Problem description:
Across the records below, how many lines include the word "computer"? State only the number.

Stored records:
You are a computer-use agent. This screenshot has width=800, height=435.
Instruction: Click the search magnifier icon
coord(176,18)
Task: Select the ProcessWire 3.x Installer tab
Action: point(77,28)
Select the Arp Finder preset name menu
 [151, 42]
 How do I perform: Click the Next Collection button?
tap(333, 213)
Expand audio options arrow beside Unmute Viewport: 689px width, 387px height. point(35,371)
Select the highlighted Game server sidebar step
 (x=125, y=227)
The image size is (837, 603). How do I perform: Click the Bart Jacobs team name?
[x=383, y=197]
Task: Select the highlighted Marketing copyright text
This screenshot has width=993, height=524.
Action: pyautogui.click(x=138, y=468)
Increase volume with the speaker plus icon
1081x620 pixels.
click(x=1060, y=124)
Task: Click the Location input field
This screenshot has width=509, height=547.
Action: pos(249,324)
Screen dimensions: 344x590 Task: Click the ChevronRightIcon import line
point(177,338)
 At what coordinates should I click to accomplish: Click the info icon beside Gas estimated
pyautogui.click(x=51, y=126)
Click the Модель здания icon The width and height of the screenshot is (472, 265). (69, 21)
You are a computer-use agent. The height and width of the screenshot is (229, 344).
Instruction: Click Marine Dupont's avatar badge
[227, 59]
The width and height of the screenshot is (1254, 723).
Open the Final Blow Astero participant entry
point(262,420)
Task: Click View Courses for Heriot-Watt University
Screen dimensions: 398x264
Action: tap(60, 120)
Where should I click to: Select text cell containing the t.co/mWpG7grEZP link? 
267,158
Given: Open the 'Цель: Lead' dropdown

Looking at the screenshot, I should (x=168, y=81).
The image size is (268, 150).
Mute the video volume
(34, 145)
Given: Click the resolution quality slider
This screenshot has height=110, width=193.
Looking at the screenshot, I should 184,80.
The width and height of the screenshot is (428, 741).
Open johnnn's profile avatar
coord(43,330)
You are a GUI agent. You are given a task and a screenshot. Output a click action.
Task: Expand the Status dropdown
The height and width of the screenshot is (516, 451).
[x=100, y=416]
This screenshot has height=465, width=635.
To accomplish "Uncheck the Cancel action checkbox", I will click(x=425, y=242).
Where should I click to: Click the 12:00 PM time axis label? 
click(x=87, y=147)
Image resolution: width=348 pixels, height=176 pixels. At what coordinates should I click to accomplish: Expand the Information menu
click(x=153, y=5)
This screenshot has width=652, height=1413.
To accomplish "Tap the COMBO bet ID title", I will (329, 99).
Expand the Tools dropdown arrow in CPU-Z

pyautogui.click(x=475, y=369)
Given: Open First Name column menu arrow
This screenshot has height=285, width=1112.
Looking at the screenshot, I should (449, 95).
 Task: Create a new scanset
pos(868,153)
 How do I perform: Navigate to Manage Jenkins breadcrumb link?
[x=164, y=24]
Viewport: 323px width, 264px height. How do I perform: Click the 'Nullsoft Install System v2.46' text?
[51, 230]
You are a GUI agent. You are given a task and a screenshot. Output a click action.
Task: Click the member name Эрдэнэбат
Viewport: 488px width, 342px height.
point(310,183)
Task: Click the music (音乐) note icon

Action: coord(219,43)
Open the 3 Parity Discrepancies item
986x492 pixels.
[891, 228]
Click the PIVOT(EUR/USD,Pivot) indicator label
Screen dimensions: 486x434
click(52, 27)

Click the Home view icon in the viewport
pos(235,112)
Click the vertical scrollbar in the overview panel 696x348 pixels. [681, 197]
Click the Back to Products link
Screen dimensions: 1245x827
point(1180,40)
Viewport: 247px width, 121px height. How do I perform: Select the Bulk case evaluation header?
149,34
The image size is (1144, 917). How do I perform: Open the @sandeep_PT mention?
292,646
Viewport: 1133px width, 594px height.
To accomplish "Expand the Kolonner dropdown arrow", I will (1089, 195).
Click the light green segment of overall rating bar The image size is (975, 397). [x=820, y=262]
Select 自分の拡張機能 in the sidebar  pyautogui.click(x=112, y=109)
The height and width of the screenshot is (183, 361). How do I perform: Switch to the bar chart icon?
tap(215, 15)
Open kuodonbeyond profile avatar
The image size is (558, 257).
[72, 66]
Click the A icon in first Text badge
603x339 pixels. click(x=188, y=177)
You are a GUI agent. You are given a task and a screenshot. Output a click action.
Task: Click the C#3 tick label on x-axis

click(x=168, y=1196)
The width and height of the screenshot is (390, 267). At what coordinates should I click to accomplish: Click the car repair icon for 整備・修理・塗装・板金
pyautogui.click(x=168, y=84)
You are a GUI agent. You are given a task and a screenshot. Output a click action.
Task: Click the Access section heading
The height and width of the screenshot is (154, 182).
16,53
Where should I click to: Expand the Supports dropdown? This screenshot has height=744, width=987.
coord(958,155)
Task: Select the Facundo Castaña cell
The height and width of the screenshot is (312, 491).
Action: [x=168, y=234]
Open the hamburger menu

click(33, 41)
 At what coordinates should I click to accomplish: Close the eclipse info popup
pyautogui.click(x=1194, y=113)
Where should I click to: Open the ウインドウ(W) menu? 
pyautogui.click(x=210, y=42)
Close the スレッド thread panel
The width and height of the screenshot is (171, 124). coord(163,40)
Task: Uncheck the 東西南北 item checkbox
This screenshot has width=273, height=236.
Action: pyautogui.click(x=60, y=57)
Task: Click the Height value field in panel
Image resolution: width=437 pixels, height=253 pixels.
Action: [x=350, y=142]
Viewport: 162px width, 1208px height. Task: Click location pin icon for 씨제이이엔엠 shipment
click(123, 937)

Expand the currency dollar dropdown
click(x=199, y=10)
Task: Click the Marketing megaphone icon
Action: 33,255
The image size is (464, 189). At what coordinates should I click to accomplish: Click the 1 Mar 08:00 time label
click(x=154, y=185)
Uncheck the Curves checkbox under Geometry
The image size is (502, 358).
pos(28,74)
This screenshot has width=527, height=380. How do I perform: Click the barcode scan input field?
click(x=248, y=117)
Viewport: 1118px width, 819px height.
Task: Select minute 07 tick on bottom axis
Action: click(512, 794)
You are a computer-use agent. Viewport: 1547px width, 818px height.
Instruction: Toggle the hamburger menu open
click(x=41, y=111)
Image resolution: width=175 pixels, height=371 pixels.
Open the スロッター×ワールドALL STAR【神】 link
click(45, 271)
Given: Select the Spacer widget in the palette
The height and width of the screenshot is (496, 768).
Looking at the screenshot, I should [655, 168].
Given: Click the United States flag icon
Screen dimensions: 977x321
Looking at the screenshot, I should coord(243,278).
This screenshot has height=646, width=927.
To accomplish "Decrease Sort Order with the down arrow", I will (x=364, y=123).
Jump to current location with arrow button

Your response:
3